The browser cannot set custom WebSocket headers, so DeLive runs an embedded HTTP proxy in the Electron main process that forwards PCM16 audio to ByteDance's openspeech.bytedance.com endpoint with the required authentication headers.

Groq

Whisper large-v3-turbo / large-v3 through Groq's high-performance inference API.

Required: apiKey

Optional: model, languageHints

SiliconFlow (硅基流动)

SenseVoice, TeleSpeech, and Qwen Omni models through SiliconFlow's API.

Required: apiKey

Optional: model, languageHints

Mistral AI

Voxtral Realtime streaming ASR through the Mistral API.

Required: apiKey

Optional: model, languageHints

Uses a local WebSocket proxy (/ws/mistral on port 23456) to inject Authorization headers. Supports the Voxtral model family for real-time transcription.

Deepgram

Nova-3 and Nova-2 real-time streaming ASR through Deepgram's API.

Required: apiKey

Optional: model, languageHints

Uses a local WebSocket proxy (/ws/deepgram on port 23456) to inject Authorization: Token headers. Best for English and multilingual content.

AssemblyAI

Universal-3 Pro real-time streaming ASR through AssemblyAI's WebSocket API.

Required: apiKey

Optional: model

Uses a local WebSocket proxy (/ws/assemblyai on port 23456) to inject Authorization headers. Supports 6 streaming languages; best suited for English content.

ElevenLabs

Scribe v2 Realtime ASR through ElevenLabs' WebSocket API.

Required: apiKey

Optional: model, languageHints

Uses a local WebSocket proxy (/ws/elevenlabs on port 23456) to inject xi-api-key headers. Supports 90+ languages including Mandarin Chinese. Audio is sent as base64-encoded JSON payloads.

Gladia

Solaria-1 real-time streaming ASR with sub-300ms latency and 100+ language support.

Required: apiKey

Optional: model, languageHints

Uses a local WebSocket proxy (/ws/gladia on port 23456) that handles HTTP POST session initialization and injects the x-gladia-key authentication header. Supports live capture via system audio.

Cloudflare Workers AI

Whisper-based transcription through Cloudflare's Workers AI platform. Low cost with a generous free tier.

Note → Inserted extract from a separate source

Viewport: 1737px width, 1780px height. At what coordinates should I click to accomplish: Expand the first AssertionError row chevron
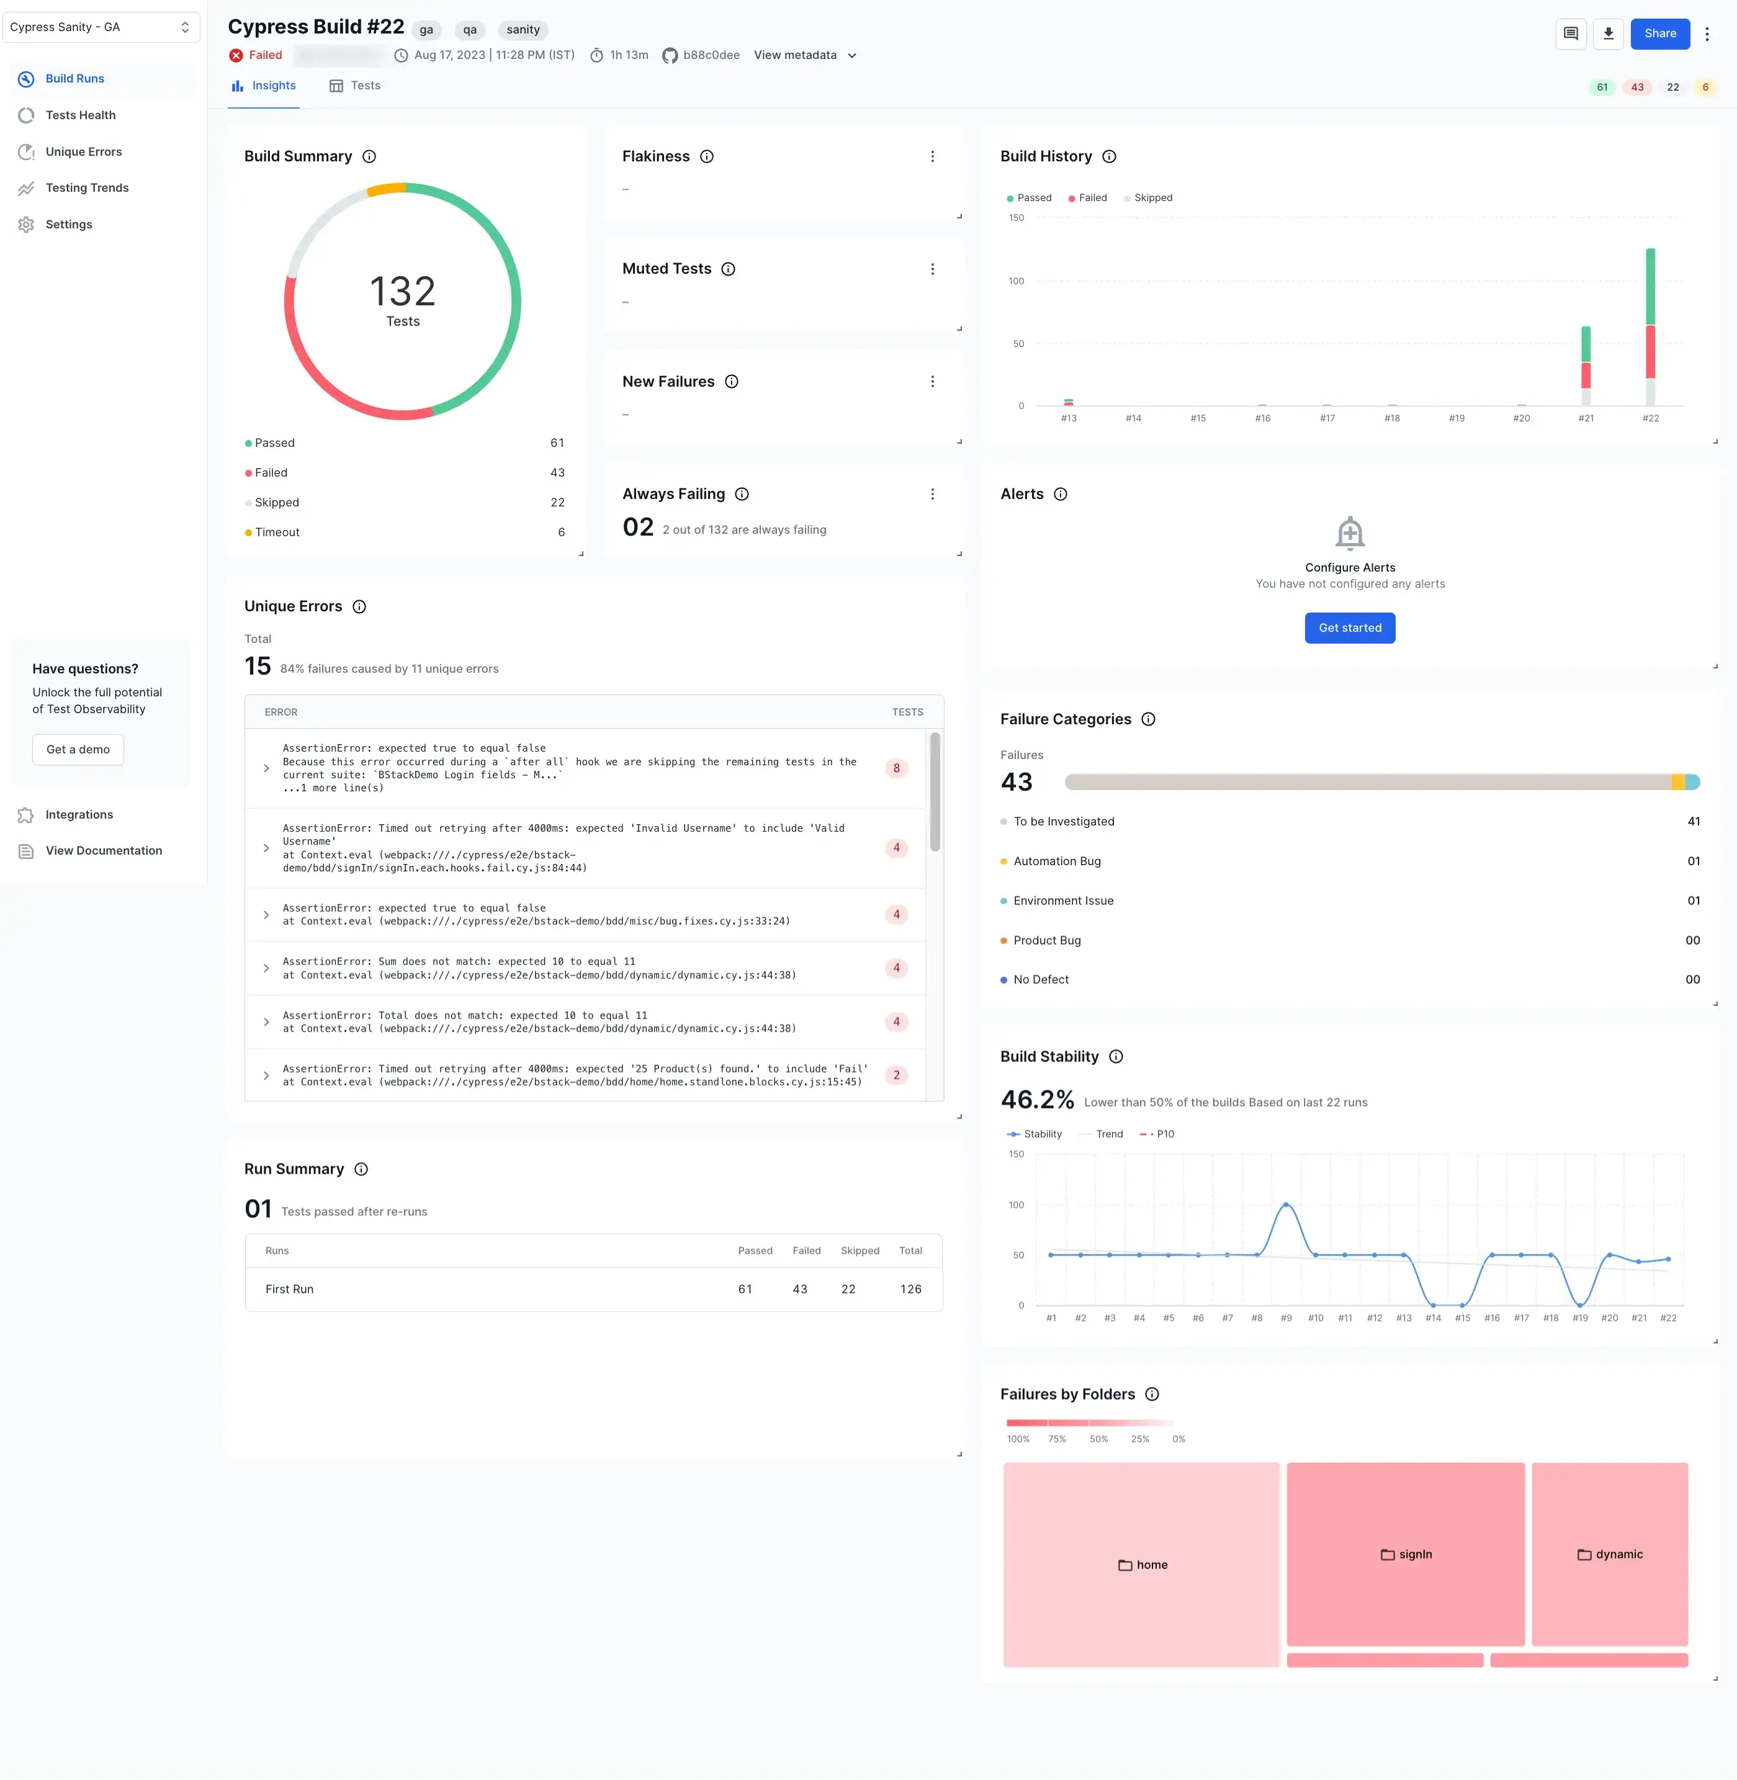tap(266, 768)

Required: apiToken, accountId

Optional: model, languageHints

Uses windowed batch retranscription with VAD filtering and anti-hallucination measures. Supports both live capture and file transcription. Available models include @cf/openai/whisper and @cf/openai/whisper-large-v3-turbo.

Local OpenAI-Compatible

Works with Ollama or any service exposing the OpenAI-compatible audio transcription endpoint.

Required: baseUrl, model

Optional: apiKey, languageHints

DeLive can probe the service at baseUrl, list installed models via /v1/models, and pull models from Ollama if detected.

Local whisper.cpp

Fully offline transcription using the whisper-server binary.

Required: modelPath

Optional: binaryPath, port (default 8177), languageHints

DeLive can import or download both the binary and model files. Silent audio chunks are automatically skipped to reduce unnecessary inference.

Released under the Apache 2.0 License.